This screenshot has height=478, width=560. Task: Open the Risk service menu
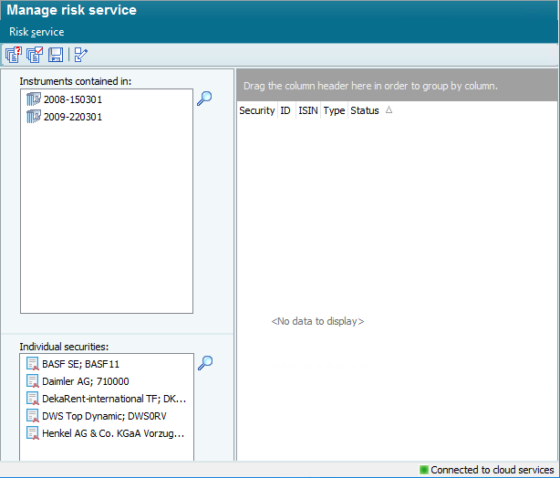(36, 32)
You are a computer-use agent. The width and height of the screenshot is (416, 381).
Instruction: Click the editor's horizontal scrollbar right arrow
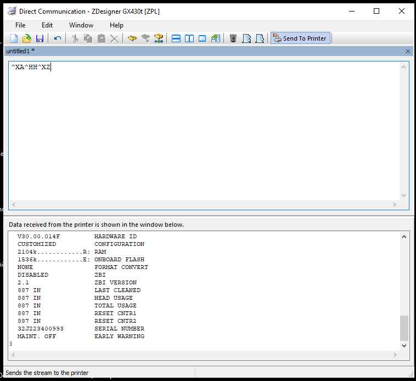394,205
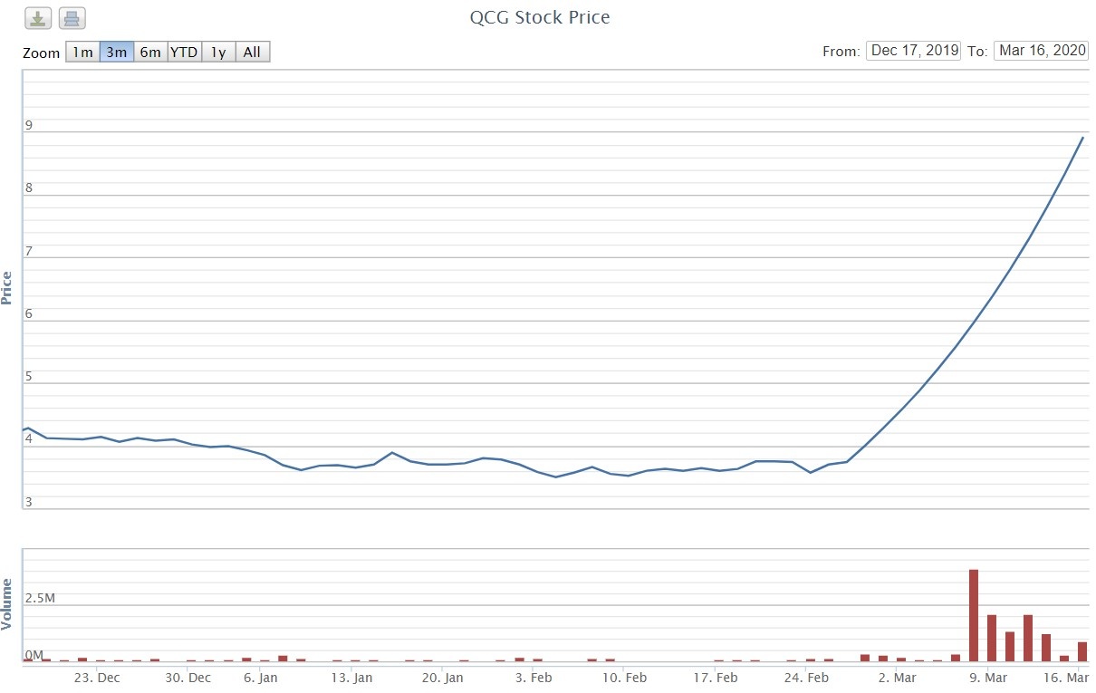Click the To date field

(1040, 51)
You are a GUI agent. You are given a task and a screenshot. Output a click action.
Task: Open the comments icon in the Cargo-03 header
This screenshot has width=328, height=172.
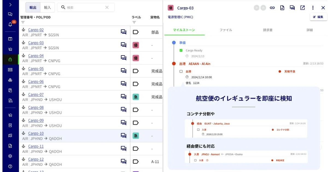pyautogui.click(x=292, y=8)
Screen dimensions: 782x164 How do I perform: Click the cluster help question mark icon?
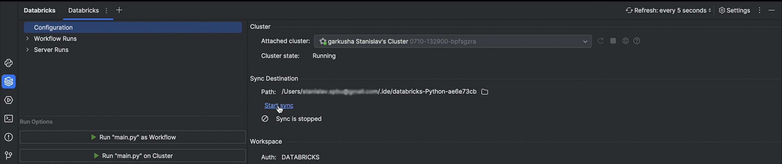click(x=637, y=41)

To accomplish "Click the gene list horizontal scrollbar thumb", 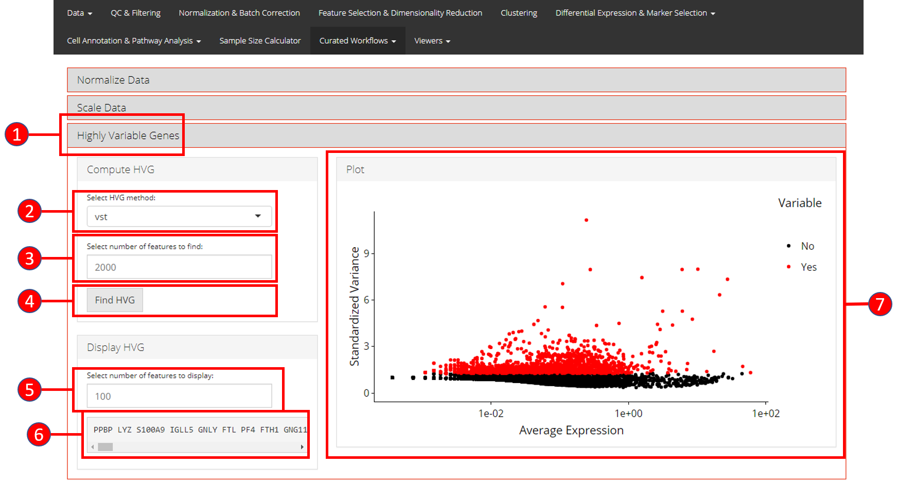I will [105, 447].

○ ○ ○

Among the lines above, return those that hold the word "agent".

You are a computer-use agent. The width and height of the screenshot is (416, 381).
You are a GUI agent. You are given a task and a screenshot. Output a click action.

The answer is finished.